YOUR GOAL:
Output every line of the listing below as a numbered list, skipping blank lines and leaving out the pictures.

◇ ◇ ◇ ◇

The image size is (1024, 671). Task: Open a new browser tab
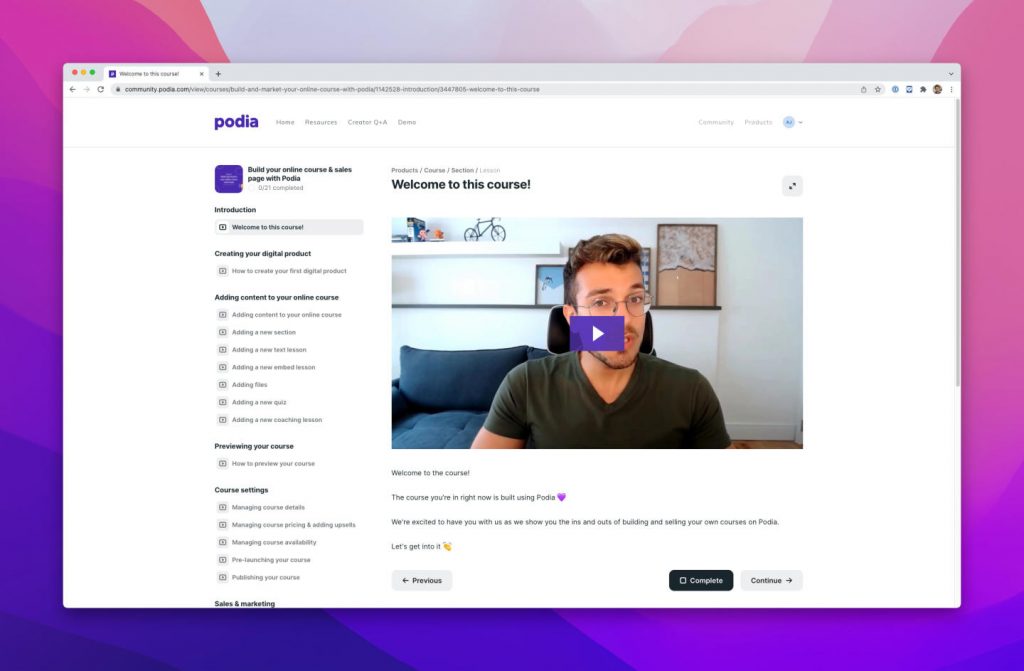[218, 73]
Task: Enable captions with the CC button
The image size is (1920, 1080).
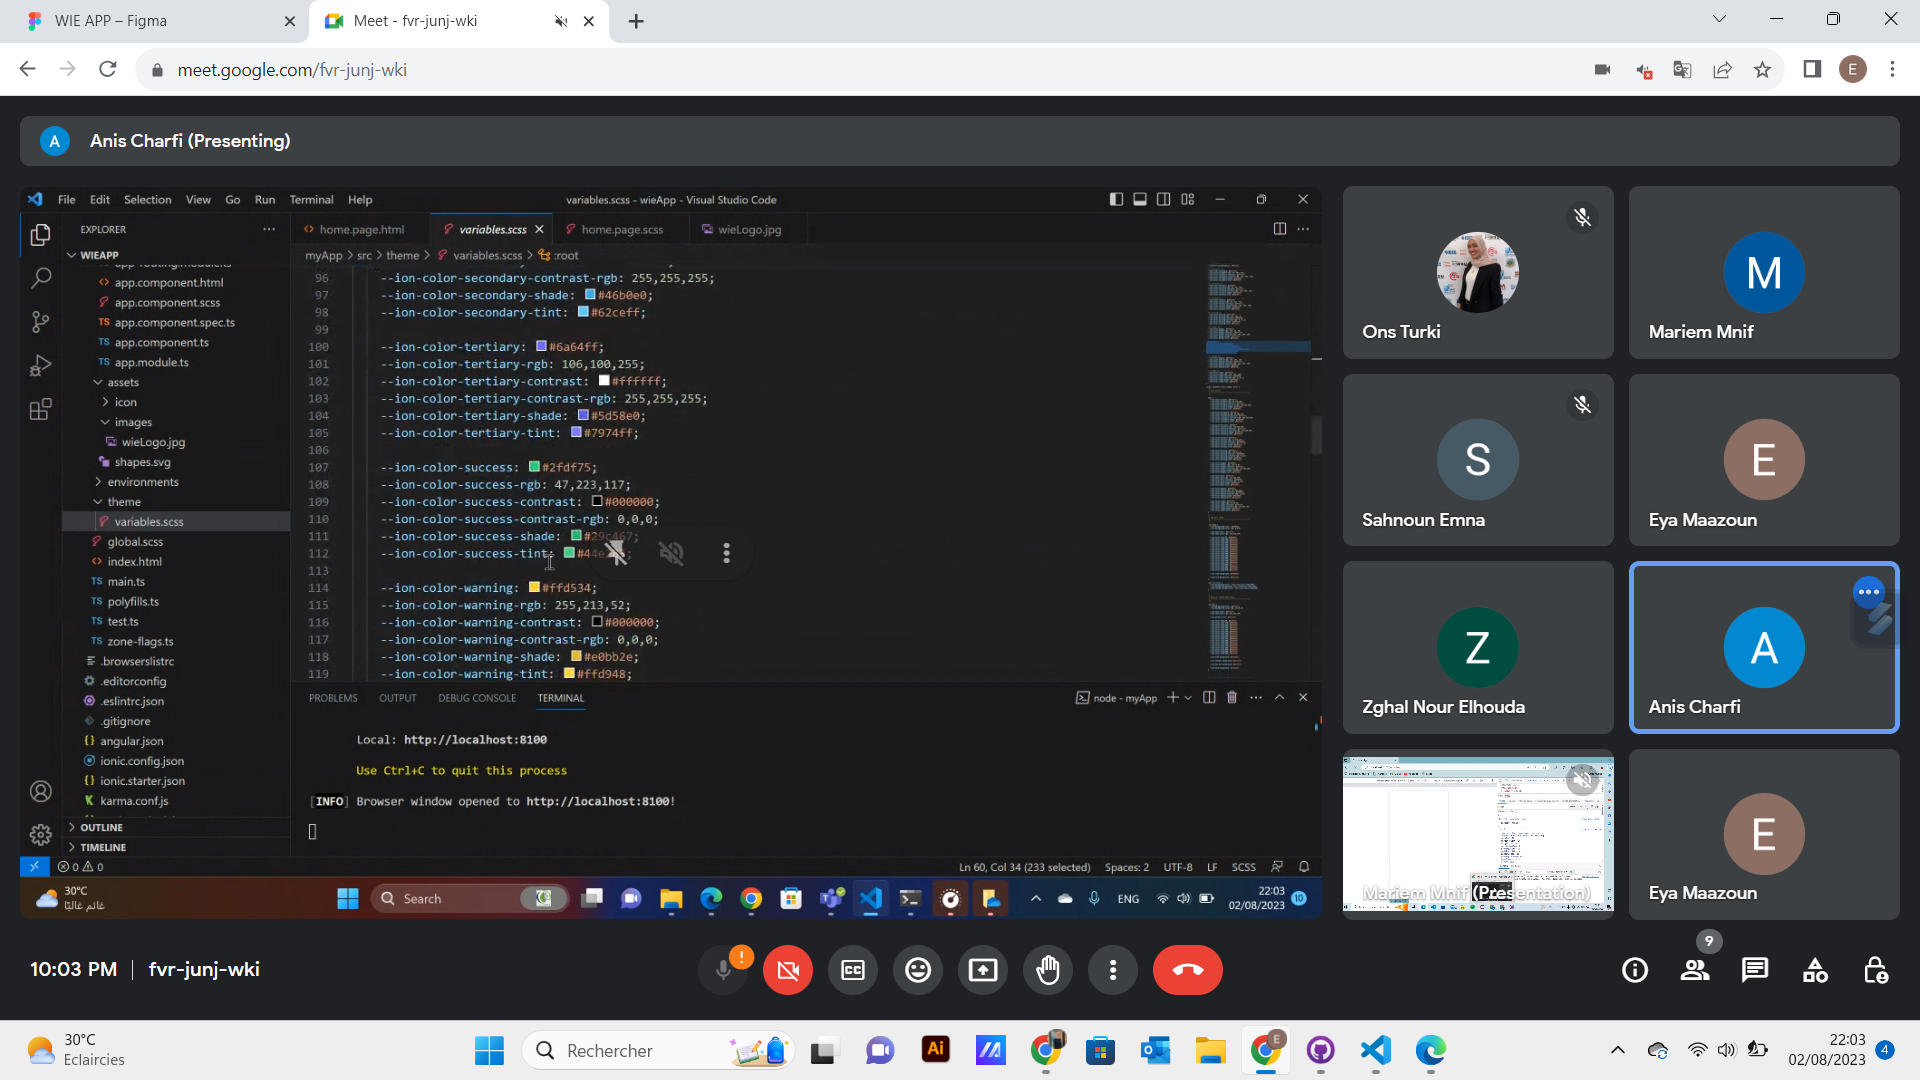Action: click(852, 969)
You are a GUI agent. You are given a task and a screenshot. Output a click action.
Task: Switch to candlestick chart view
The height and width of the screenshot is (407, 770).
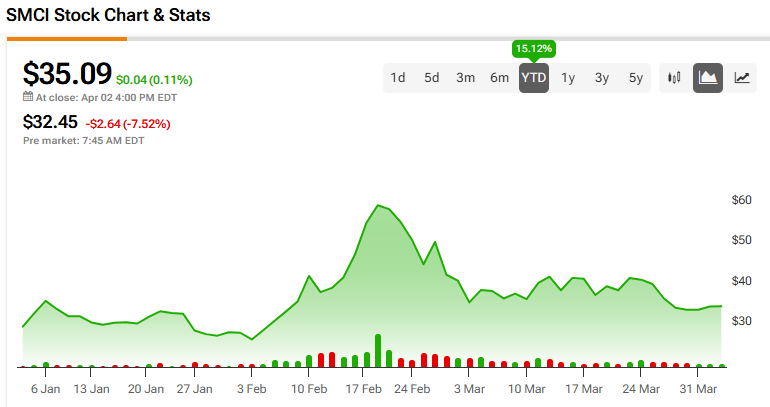tap(674, 78)
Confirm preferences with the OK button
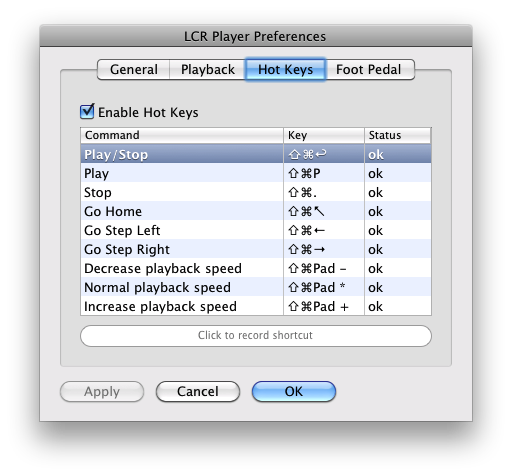This screenshot has height=476, width=512. (x=294, y=391)
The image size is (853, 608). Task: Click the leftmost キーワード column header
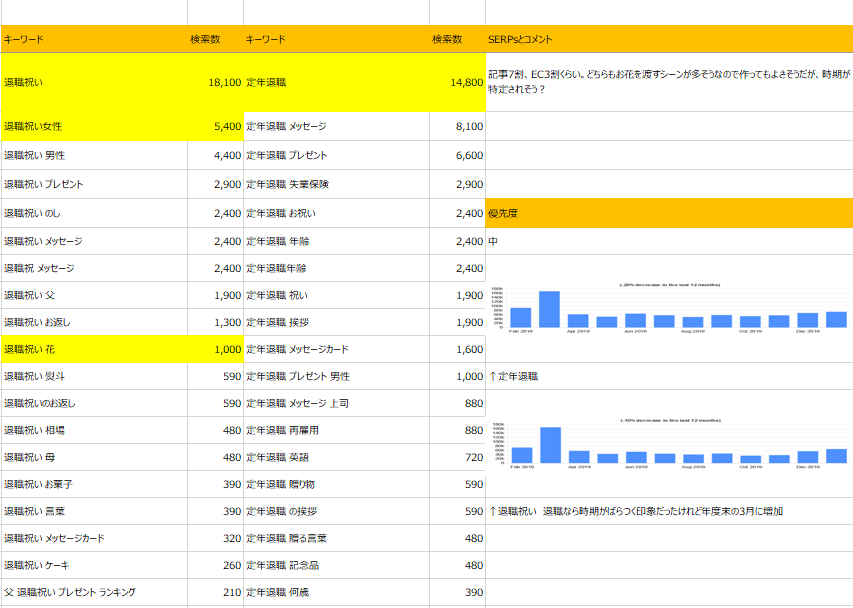click(x=94, y=39)
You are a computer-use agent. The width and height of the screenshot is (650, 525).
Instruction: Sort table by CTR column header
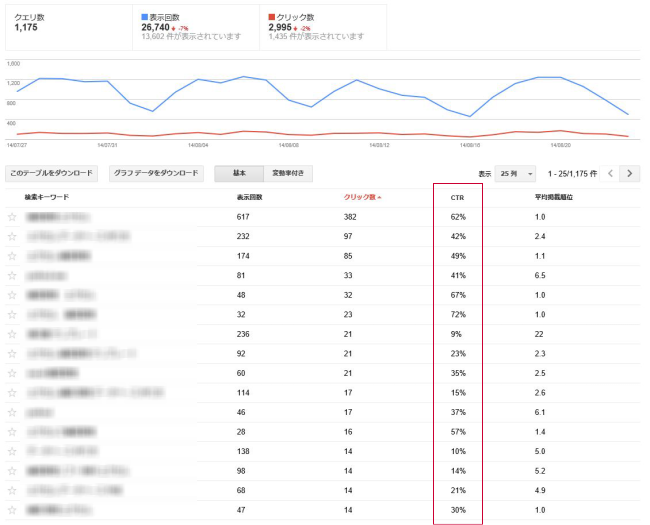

◇ ◇ ◇ ◇

WRITTEN SOLUTION:
1. The image size is (1024, 671). Task: Open a new browser tab
2. [218, 73]
3. Task: Enable captions with the CC button
4. The image size is (1920, 1080).
5. Action: click(852, 969)
6. You are a GUI agent. You are given a task and a screenshot. Output a click action.
7. Task: Switch to candlestick chart view
8. The height and width of the screenshot is (407, 770).
9. tap(674, 78)
10. Confirm preferences with the OK button
11. This screenshot has height=476, width=512. (x=294, y=391)
12. The image size is (853, 608). Task: Click the leftmost キーワード column header
13. click(x=94, y=39)
14. You are a computer-use agent. The width and height of the screenshot is (650, 525).
15. Instruction: Sort table by CTR column header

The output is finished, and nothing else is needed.